US May CPI Release Time & Forecast, Fading Hopes for Fed Rate Cuts?
Expectations for the May US CPI are set to exceed 4.2%, practically extinguishing hopes for a Fed rate cut this year.

Tonight at 9:30 PM (KST), the US Consumer Price Index (CPI) for May will be released, a crucial metric that will determine the direction of global financial markets. Market experts predict that the May CPI will rise between 4.2% and 4.3% year-over-year, marking a significant rebound from the previous month (3.8%). As inflation concerns re-escalate, hopes for the Federal Reserve's interest rate cuts this year are practically fading away.
Sticky Inflation and Market Impact Analysis
The core background behind the possibility of the May CPI returning to the 4% range for the first time in about three years since 2023 lies in the surge in global energy prices due to prolonged Middle East conflicts and tariff burdens stemming from deepening protectionism. Supply chain instability continues to push up real economy prices.

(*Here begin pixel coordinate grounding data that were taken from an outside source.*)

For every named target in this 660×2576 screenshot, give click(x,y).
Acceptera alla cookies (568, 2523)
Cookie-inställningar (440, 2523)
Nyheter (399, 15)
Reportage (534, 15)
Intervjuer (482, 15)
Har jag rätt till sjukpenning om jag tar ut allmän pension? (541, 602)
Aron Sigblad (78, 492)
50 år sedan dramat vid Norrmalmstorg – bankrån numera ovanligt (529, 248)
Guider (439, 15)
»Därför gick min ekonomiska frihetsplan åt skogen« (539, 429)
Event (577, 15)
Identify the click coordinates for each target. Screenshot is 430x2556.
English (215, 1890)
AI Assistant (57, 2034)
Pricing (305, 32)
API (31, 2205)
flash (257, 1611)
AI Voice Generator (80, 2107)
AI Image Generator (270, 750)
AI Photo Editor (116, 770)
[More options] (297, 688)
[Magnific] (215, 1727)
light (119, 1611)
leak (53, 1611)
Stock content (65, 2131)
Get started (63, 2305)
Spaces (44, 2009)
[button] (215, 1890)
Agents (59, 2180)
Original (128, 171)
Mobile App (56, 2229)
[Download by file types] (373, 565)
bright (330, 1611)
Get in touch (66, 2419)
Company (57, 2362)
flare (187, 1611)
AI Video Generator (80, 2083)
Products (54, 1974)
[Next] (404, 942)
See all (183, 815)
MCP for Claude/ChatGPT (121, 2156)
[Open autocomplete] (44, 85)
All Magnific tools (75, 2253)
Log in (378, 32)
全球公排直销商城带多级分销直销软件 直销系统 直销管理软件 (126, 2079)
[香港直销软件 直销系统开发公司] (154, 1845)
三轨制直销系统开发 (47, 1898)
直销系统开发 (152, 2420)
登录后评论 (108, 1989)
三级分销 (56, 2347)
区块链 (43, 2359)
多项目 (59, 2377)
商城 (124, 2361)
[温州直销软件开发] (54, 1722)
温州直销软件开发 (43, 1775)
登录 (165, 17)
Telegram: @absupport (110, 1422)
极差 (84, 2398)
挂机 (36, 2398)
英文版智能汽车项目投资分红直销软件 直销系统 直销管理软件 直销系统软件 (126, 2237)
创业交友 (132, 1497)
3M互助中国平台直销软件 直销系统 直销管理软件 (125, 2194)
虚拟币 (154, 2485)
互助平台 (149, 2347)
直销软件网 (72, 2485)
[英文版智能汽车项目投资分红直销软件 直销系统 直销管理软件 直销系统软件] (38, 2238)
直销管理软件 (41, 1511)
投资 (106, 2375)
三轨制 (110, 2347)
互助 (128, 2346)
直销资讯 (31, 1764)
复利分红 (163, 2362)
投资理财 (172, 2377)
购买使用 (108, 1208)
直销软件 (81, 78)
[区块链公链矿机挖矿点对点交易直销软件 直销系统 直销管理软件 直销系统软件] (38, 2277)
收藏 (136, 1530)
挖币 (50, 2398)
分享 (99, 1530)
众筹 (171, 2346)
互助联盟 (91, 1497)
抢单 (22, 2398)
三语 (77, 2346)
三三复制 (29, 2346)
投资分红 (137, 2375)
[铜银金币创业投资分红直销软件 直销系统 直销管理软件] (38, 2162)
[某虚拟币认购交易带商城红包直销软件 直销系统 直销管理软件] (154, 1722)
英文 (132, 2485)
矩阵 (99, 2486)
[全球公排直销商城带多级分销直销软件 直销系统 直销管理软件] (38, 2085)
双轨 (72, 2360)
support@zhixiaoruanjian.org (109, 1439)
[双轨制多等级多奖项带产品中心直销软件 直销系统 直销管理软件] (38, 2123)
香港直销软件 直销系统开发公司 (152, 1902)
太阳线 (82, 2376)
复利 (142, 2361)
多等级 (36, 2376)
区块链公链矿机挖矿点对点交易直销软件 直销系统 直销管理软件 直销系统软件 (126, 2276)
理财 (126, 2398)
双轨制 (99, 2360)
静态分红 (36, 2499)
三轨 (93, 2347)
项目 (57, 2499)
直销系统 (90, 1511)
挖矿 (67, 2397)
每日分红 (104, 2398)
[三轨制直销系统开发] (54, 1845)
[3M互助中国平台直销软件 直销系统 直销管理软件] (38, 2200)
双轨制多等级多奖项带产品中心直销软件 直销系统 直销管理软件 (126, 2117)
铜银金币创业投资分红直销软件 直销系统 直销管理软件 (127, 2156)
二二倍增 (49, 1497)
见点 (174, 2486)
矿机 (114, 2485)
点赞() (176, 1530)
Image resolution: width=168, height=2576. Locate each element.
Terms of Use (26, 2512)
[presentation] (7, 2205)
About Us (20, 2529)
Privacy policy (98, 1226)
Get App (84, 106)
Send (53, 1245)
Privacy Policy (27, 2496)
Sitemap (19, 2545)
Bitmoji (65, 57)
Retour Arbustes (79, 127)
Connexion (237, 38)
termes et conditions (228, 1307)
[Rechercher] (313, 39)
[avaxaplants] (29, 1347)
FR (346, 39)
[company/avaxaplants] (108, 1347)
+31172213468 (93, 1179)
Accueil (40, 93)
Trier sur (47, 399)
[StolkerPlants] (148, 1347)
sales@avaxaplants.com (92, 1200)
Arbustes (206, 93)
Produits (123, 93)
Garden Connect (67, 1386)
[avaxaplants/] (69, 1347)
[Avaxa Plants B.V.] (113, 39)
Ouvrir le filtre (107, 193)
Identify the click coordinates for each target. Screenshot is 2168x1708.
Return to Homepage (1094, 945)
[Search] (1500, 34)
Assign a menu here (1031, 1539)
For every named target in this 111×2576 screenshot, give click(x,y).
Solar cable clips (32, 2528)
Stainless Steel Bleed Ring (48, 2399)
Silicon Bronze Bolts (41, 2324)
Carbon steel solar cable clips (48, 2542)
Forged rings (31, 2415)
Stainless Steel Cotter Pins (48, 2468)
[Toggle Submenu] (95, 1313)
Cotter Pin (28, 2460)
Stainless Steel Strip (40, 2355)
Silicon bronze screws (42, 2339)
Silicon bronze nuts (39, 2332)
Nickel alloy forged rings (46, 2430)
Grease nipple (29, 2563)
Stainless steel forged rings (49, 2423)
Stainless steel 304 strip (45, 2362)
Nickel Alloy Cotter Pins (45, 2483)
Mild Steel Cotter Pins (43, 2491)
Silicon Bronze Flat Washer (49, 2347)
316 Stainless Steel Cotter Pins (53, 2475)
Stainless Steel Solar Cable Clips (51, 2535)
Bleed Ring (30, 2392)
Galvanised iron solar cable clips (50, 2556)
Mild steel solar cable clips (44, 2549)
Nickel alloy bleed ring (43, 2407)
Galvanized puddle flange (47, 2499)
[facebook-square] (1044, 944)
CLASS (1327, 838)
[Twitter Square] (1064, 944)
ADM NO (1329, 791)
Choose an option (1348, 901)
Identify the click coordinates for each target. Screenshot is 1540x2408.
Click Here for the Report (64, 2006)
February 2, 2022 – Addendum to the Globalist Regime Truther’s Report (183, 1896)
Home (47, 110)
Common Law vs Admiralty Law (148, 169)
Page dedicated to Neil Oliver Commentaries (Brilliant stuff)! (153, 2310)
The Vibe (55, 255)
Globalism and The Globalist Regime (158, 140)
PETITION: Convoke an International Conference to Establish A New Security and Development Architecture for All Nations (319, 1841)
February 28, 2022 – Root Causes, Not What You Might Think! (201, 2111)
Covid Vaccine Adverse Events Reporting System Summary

In particular, as the recently released US employment data for May significantly exceeded market expectations, vigilance against economic overheating is growing. Consequently, treasury yields are rebounding, and risk assets such as stocks and cryptocurrencies are facing profit-taking and massive sell-offs. Over 70% of Wall Street experts forecast that the Fed will freeze the benchmark interest rate at its current level until the end of this year, and some hawkish voices are even arguing that an additional hike is necessary to prevent inflation from becoming entrenched.
Frequently Asked Questions (FAQ)
Q. How will the stock market react if the May CPI comes in higher than expected?
If upward price pressure is confirmed, the Fed's timeline for a rate cut could be delayed to next year, or the rate-freeze stance could be prolonged. This will likely lead to an increase in treasury yields, exerting significant downward pressure on tech and growth stocks, including the Nasdaq.
Q. What should we look out for in the June FOMC meeting?
The key focus is the change in the Dot Plot, which will be released at the FOMC meeting scheduled for the 16th to 17th. If Fed officials reduce their forecast for the number of rate cuts this year from three to zero or one, market volatility could be maximized in the short term.